I stayed here for four years.” Even during their first semester, the first-year students feel this same sense of community. “What’s so cool about FYP is that it is equal parts a community of people who love theater and a production,” Meade said. “You’re joining a club that is so much more than just the production itself, with a bunch of people who are always there to support you.” Jacquelyn Bryant, pit director and fourth-year College student, ensures the orchestra is performance-ready by show week. In the rehearsals leading up to show week, Bryant’s direction of the pit is centered around building the musicians’ connection to each other, which she feels is integral to a good performance. “In my opinion, musicians and ensembles do better when you are connected with people individually, and then as musicians you’re better connected in that way as well,” Bryant said. “I usually like to get people talking for the first 10-ish minutes. We talk about our days or anything that went on over the weekend. Then we just go for whatever num-

ber we’re working on that day.” As the show approaches its premiere, the team has moved into the Student Activities Building to begin building sets and setting up the show’s technical elements. “The main building component actually happens all within one week,” Fitzgerald said. “From Monday till Sunday we basically just start from scratch, setting up the stage, lights, sound, costumes and show hair and makeup …Then the show week is, of course, a lot of rehearsals and tweaking of any technical elements that need to be fixed.” The actors, crew and pit will soon be entering tech week, which some jokingly call “hell week.” The week entails long rehearsals each night where all hands must be on deck to put all elements of the show together. It’s very time consuming,” Bryant said. “It’s a big jump in rehearsal commitment from what we usually do, but it’s one of my favorite times of the year just because it’s another way of getting to know each other better and connecting with each other.”
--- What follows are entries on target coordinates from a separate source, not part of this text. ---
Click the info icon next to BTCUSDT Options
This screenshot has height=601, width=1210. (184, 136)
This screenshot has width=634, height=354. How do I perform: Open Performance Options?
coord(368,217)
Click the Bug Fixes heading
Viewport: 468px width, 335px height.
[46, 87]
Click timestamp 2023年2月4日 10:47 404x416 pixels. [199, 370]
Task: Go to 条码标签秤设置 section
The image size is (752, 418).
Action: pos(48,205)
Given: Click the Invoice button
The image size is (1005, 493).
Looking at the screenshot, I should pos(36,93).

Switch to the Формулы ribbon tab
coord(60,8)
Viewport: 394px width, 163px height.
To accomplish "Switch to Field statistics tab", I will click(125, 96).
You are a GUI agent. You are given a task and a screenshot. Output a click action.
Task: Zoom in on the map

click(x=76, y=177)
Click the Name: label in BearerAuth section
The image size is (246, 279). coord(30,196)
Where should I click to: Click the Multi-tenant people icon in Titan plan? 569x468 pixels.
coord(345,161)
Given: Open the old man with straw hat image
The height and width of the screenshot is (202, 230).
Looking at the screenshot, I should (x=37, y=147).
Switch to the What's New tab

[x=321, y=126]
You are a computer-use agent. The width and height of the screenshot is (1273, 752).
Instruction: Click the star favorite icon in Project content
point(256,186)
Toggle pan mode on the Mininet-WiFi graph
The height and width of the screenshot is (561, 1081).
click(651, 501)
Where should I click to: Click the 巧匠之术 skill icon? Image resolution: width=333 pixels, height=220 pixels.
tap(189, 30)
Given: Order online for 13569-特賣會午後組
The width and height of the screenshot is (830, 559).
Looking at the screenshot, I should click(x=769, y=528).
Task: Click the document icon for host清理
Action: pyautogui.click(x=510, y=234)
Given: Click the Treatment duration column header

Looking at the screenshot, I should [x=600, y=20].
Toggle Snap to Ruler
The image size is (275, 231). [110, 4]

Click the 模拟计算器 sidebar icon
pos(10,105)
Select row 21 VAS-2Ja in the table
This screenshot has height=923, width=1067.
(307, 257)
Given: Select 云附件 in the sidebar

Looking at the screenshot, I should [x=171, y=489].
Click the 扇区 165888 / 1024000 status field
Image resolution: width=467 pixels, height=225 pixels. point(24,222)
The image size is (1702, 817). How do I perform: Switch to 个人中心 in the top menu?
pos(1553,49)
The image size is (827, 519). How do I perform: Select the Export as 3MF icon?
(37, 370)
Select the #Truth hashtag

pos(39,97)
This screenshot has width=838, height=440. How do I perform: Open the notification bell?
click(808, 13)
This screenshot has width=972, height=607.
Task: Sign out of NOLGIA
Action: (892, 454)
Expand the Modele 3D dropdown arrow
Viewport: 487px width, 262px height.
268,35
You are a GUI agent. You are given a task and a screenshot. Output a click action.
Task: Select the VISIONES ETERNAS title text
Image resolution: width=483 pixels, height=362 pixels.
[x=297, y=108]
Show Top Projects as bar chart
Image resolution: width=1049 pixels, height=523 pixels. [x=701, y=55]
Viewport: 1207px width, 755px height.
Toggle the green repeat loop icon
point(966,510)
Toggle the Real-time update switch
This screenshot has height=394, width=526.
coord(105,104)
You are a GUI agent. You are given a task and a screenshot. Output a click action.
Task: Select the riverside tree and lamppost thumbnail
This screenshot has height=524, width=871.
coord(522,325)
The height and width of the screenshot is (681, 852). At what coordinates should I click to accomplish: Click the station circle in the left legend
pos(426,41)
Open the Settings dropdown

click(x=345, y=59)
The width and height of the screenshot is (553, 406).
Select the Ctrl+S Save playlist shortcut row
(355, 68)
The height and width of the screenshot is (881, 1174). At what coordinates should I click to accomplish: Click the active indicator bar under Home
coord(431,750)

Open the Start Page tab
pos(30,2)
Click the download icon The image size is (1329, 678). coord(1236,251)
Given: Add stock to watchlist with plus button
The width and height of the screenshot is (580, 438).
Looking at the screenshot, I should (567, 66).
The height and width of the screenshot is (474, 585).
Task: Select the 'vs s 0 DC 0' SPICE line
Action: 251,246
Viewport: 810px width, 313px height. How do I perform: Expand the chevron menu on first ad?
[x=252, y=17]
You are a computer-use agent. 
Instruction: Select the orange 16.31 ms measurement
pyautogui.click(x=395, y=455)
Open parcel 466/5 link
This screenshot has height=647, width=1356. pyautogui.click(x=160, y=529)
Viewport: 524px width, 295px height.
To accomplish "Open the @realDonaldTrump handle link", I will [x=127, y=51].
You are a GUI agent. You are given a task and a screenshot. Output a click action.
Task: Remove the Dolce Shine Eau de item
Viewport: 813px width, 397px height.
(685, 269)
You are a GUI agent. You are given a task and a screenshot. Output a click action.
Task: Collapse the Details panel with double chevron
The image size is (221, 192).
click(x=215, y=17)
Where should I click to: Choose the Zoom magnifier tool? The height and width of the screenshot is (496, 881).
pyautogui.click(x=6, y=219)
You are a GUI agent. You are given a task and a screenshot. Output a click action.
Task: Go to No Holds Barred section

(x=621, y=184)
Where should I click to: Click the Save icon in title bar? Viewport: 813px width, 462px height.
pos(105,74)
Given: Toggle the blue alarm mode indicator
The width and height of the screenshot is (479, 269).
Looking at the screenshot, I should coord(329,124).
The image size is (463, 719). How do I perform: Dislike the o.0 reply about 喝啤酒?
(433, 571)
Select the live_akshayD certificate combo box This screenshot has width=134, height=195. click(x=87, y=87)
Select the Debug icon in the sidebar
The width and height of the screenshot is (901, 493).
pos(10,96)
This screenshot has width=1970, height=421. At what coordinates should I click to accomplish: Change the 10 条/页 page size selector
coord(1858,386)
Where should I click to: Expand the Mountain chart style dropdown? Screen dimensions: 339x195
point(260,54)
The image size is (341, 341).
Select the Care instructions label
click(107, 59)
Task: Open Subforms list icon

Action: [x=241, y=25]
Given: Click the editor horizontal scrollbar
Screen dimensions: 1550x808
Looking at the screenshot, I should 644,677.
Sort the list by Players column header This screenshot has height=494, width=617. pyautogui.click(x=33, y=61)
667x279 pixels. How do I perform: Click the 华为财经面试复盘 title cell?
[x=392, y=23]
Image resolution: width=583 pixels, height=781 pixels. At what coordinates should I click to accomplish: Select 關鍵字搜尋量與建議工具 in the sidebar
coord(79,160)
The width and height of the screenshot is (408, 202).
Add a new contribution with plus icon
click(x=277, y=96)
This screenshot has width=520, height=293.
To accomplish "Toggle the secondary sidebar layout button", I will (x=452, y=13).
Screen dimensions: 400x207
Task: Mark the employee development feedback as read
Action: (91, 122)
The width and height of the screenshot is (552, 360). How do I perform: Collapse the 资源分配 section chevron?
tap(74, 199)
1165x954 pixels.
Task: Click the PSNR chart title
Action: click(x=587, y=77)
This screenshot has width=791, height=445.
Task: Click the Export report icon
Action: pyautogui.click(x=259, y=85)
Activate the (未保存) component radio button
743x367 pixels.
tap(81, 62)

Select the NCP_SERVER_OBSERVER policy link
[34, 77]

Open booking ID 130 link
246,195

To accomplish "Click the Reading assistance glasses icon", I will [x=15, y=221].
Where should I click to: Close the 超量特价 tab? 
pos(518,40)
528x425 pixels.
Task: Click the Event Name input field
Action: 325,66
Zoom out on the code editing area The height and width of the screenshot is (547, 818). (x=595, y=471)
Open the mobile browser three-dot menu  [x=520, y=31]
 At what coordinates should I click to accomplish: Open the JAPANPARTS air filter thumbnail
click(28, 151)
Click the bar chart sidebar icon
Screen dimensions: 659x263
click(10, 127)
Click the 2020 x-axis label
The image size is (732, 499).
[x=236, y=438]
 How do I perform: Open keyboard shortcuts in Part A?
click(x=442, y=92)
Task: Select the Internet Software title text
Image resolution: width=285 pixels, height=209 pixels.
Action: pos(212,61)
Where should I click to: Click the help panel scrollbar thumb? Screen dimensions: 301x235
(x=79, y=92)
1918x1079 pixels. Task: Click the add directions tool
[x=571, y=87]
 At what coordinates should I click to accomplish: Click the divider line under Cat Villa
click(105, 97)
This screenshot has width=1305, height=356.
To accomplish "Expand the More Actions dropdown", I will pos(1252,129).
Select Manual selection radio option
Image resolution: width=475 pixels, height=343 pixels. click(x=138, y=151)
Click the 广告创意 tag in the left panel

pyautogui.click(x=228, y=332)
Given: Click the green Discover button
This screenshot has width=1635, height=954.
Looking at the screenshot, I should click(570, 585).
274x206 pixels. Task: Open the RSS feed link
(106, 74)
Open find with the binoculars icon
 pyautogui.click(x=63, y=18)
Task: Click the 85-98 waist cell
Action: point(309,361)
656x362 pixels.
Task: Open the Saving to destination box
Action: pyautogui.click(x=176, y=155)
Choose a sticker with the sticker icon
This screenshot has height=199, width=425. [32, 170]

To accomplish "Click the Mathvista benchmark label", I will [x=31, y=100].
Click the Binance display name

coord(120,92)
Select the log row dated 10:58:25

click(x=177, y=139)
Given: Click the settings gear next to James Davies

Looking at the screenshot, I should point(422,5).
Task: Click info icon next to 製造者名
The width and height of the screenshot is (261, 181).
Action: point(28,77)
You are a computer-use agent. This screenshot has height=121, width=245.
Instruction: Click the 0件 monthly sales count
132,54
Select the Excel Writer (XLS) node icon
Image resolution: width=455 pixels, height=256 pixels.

During hell week, cast, crew and pit are tasked with the challenges of putting all elements of production together. “Getting all the cues lined up with the pit and the actors is a really big challenge because they learn their music in a totally different way than we do,” said Andrew Culbertson, assistant pit director and fourth-year Engineering student. “We will put a metronome on and we’ll play, but [the cast] has to be acting when they’re going through the music. Sometimes that process can be tough.” Despite the challenges that will arise in the coming weeks, the First Year Players are optimistic and excited about their upcoming opening. “As grueling as the process may be, it’s just going to be really special to get to perform that for people,” Meade said. “Hello, Dolly!” is set to open Nov. 17 at the Student Activities Building, with shows at 7 p.m. Nov. 17, 18 and 20, and a matinee performance Nov. 20 at 2 p.m. Tickets will be available in the coming weeks.